There are now rumours showrunner Chris Chibnall is unhappy and will leave after the next series, which could be split over 2019 and 2020, and that Whittaker will follow him.

2018 has been a vintage year for TV drama.

Back in February, Carey Mulligan gave Keeley Hawes a run for her money in Collateral, a complex murder mystery in which she played Detective Inspector Kip Glaspie, a pregnant police officer trying to solve the killing of a pizza delivery driver.

There were so many strands to the web of deceit and intrigue that it was instantly addictive, and in the excellent supporting cast Billie Piper and Nicola Walker were standouts, though the plaudits have to go to the always-watchable John Simm as the Shadow Minister for Transport who kept upsetting his superiors by saying exactly what was on his mind.

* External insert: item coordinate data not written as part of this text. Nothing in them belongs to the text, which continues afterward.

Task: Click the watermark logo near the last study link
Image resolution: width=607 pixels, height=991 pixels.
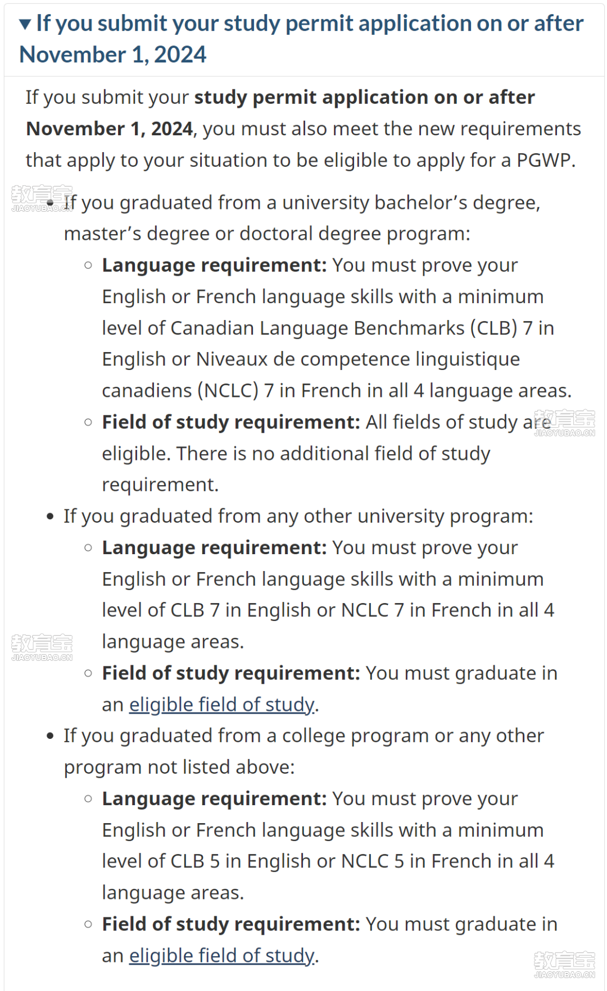Action: click(564, 965)
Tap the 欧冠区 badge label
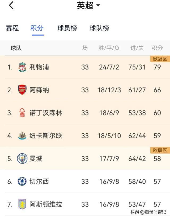This screenshot has width=170, height=218. (x=160, y=59)
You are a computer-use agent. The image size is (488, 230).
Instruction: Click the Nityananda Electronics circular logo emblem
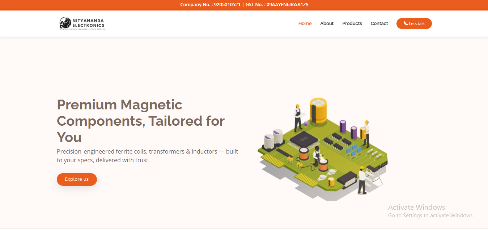click(x=65, y=24)
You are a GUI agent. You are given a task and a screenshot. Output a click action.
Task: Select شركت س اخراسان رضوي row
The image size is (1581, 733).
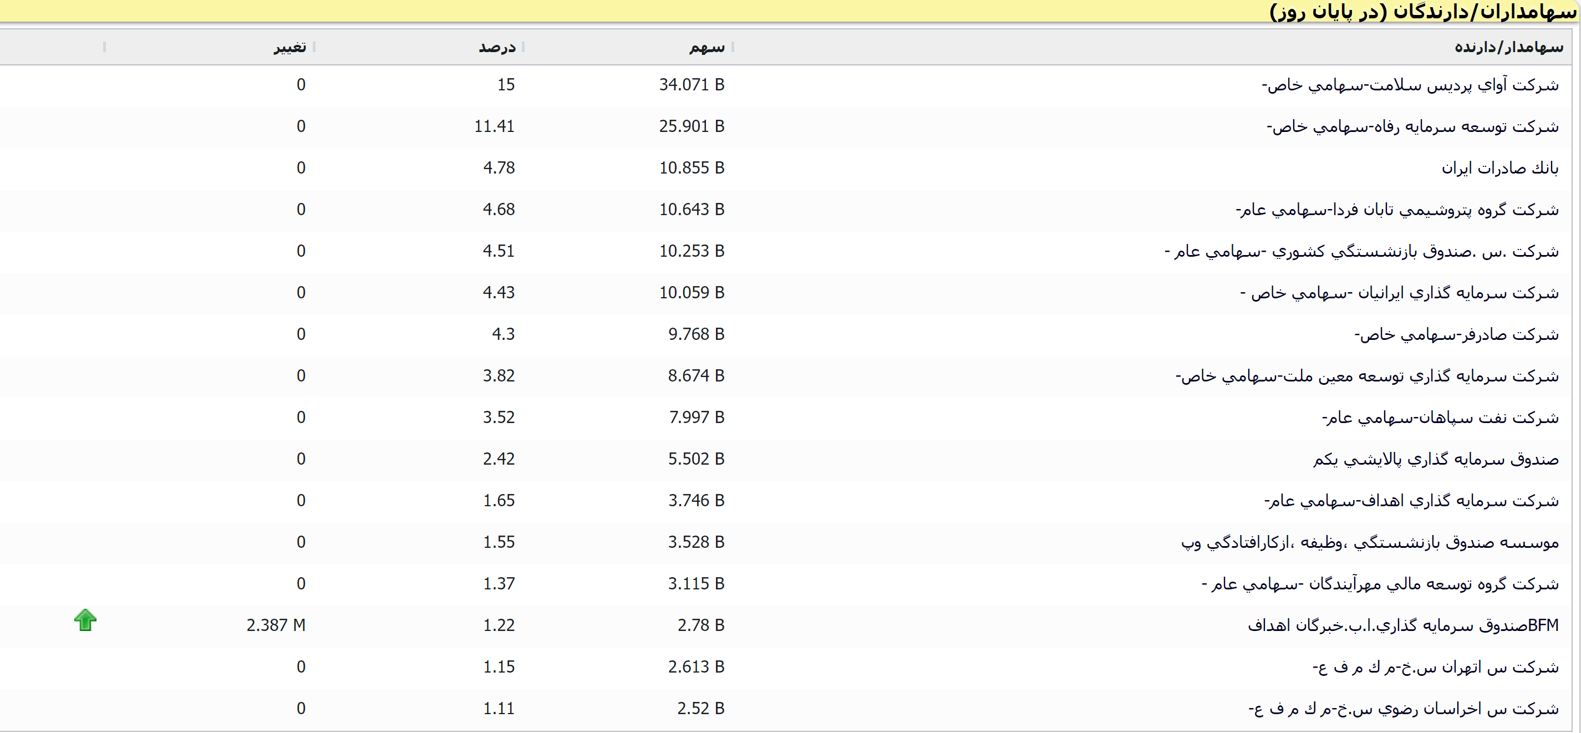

This has been a busy year for Simm, as he also starred in Strangers for ITV, playing a professor who was drawn into a tale of murder, corruption and conspiracy when he discovered his late wife had a secret life – not to mention a husband and daughter – in Hong Kong.

John Simm in Strangers (ITV)

This was another show in which you never knew who was getting up to what with whom or why, and it was all the better for it.

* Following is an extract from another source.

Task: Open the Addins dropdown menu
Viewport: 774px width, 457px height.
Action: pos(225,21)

The Hong Kong setting gave Strangers an unfamiliar and unsettling air, though there were familiar faces including Emilia Fox, Dervla Kirwan and Tim McInnerny among the cast.

The only bum note was the decision to cast Katie Leung, once Harry Potter’s love interest, as someone a decade younger than she actually is, while her accent occasionally slipped from Kowloon to her native Motherwell.

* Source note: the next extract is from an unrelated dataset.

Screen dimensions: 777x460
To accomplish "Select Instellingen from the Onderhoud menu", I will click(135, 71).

There were no such slips for Hugh Grant who was note perfect as Jeremy Thorpe in the absolutely compelling A Very English Scandal.

Based on true events in the late 1970s, Thorpe was the leader of the Liberal Party who was put on trial after being accused of conspiring to murder a man with whom he had a relationship for several years, brilliantly played by Ben Whishaw, and is now threatening to expose him and end his political ambitions.

It’s a shocking tale told in a jaunty, darkly comic manner and Grant’s performance shows that underneath Thorpe’s upbeat, entitled public persona lay a nasty sociopath who wouldn’t give two hoots if his former lover were killed as long as it saved his career.

Hugh is hotly tipped to pick up an award or two for A Very English Scandal, but he’ll be up against stiff opposition from one Benedict Cumberbatch. The Sherlock star became an expert in addiction to play Patrick Melrose, the titular lead in Sky Atlantic’s drama.

Benedict Cumberbatch in Patrick Melrose

Melrose struggles to overcome his demons rooted in the behaviour of his abusive father and increasingly addled and negligent mother, played superbly by Hugo Weaving and Jennifer Jason Leigh.

As far as costume dramas are concerned, 2018 belonged to Vanity Fair, the latest adaptation of William Thackeray’s classic novel.

In a year stuffed with powerful female roles, Olivia Cooke shone as Becky Sharpe, a cynical social climber who uses her charms to fascinate and seduce upper-class men.

She was feisty and scheming and while it suffered from being scheduled against Bodyguard, I hope people have gone back to watch it on catch-up.

In soaps, Coronation Street said goodbye to Aidan Connor in an emotional storyline focusing on male suicide.

The soap was widely praised for raising awareness of this and other mental-health issues, and X Factor winner Shayne Ward who played Aidan said he had been overwhelmed by the response from fans.

Strictly Come Dancing stars 2018. (BBC)

Finally, we go back to the aforementioned Strictly Come Dancing which, as ever, gave us the most reliably entertaining TV of the year.

There were a few sniffy comments before it started, as people complained they didn’t know who the “celebrities” were, but this turned out to be a vintage year.

There was scandal a-go-go, thanks to Seann and Katya’s indiscretion and Danny John-Jules being accused of bullying his professional partner Amy Dowden before leaving in a huff when he was voted off.

I’d say this was the best dance contest we’ve ever had from Strictly, as there was no “joke” contestant, and the out-of-her-depth Susannah Constantine was first to be eliminated.